After a 30-year-long legal battle, the fate of Mumia Abu-Jamal, one of America’s most famous death row inmates, has been sealed: He will not be executed, but will spend the rest of his life in prison.

On Wednesday, Dec. 7, Seth Williams, the district attorney for Philadelphia, announced that Mumia Abu-Jamal would not be executed. The former radio reporter who was involved with the Black Panthers, a revolutionary African-American group, was convicted of killing a white police officer, Daniel Faulkner, on Dec. 9, 1981.

“While Abu-Jamal will no longer be facing the death penalty, he will remain behind bars for the rest of his life, and that is exactly where he belongs,” Williams said of his decision. The sentence may have been modified, but nothing has really changed: For the American justice system, Mumia Abu-Jamal’s guilt is beyond doubt. Therefore, any hope for his liberation is unimaginable under the current law in the state of Pennsylvania.

The NAACP, the largest civil rights organization for black Americans, enthusiastically welcomed the news. “Thirty years later, the district attorney’s decision not to seek a new death sentence […] furthers the interests of justice,” said Judith Ritter, who represented Abu-Jamal. “There is no question that justice is served when a death sentence from a misinformed jury is overturned,” she added.

Last spring, a federal appeals court ordered a new sentencing hearing for Abu-Jamal because the instructions given to juries during his 1982 trial had been unclear.

Condemned to death by an all-white jury, Mumia Abu-Jamal had become the symbol of a racist legal system for his supporters. The claim of discrimination in jury selection was upheld by the NAACP, who contributed to Abu-Jamal’s defense.

An Internet site is even devoted to him (FreeMumia.com) where the various supporters of the former journalist called for a day of action in Philadelphia on Dec. 9, the anniversary of the murder and his imprisonment.

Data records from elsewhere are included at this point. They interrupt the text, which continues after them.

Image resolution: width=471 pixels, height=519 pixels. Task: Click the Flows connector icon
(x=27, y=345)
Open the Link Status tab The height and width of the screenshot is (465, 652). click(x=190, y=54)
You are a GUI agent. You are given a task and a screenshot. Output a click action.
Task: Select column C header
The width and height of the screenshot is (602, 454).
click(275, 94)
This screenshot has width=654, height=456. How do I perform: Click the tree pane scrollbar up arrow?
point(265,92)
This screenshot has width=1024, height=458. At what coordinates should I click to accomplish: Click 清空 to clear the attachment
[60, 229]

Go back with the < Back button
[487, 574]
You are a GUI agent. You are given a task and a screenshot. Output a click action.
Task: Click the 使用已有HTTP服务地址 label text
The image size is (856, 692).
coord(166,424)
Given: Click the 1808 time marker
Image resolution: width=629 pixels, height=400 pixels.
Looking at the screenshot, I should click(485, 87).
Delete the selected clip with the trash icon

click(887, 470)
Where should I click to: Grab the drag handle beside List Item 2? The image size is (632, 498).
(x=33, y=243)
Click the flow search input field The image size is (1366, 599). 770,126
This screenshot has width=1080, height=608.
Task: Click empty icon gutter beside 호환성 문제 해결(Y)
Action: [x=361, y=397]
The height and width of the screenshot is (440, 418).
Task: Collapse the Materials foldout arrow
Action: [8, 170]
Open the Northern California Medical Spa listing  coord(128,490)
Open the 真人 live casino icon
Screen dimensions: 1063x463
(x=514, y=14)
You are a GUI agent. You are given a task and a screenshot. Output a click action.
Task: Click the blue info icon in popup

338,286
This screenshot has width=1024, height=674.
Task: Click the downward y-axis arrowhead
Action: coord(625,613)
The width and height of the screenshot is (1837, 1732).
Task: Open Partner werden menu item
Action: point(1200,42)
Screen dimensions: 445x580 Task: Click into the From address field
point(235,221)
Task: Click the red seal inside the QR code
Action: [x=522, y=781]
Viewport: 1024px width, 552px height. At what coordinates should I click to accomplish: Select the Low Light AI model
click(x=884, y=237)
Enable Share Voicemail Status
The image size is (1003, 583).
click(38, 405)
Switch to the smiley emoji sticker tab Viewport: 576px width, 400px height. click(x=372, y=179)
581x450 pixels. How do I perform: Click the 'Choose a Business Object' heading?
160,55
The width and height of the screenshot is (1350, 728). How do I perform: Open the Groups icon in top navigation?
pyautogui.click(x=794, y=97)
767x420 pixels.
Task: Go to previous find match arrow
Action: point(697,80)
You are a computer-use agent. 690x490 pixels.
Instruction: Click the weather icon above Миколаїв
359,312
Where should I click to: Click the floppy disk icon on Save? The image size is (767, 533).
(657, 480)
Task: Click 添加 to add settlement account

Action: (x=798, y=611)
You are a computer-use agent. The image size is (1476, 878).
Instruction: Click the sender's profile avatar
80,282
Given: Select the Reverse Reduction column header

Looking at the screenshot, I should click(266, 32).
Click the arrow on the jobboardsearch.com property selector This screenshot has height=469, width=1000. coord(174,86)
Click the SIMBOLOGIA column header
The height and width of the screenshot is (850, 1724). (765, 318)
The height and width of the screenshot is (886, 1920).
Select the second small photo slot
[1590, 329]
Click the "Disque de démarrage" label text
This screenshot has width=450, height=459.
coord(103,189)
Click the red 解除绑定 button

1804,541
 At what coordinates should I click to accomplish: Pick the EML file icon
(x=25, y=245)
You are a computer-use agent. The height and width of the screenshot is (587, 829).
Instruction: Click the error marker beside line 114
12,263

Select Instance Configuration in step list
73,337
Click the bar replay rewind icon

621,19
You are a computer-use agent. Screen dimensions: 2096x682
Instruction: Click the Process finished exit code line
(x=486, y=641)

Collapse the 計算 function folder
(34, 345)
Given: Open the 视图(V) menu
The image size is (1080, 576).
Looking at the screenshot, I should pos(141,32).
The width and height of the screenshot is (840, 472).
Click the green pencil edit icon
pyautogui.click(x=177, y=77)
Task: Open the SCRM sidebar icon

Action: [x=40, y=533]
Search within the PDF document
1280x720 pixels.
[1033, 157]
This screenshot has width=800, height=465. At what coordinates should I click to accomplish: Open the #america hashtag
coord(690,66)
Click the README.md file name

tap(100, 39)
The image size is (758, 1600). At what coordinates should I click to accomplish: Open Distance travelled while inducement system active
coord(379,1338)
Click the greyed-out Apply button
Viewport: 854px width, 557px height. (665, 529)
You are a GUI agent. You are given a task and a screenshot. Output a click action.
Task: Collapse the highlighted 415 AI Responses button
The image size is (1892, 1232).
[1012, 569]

In January 2010, an international petition was launched on the Internet to demand that the American President, Barack Obama, speak out against Mumia Abu-Jamal’s condemnation to death row. The petition has gathered numerous celebrity signatures, including the former first lady of France, Danielle Mitterand, and the German writer Günter Grass.

As for Daniel Faulkner’s widow, she has declared that, “The time remaining before Abu-Jamal stands before his ultimate judge […] doesn’t seem quite so far off as it once did when I was younger,” and that she “look[s] forward to that day.”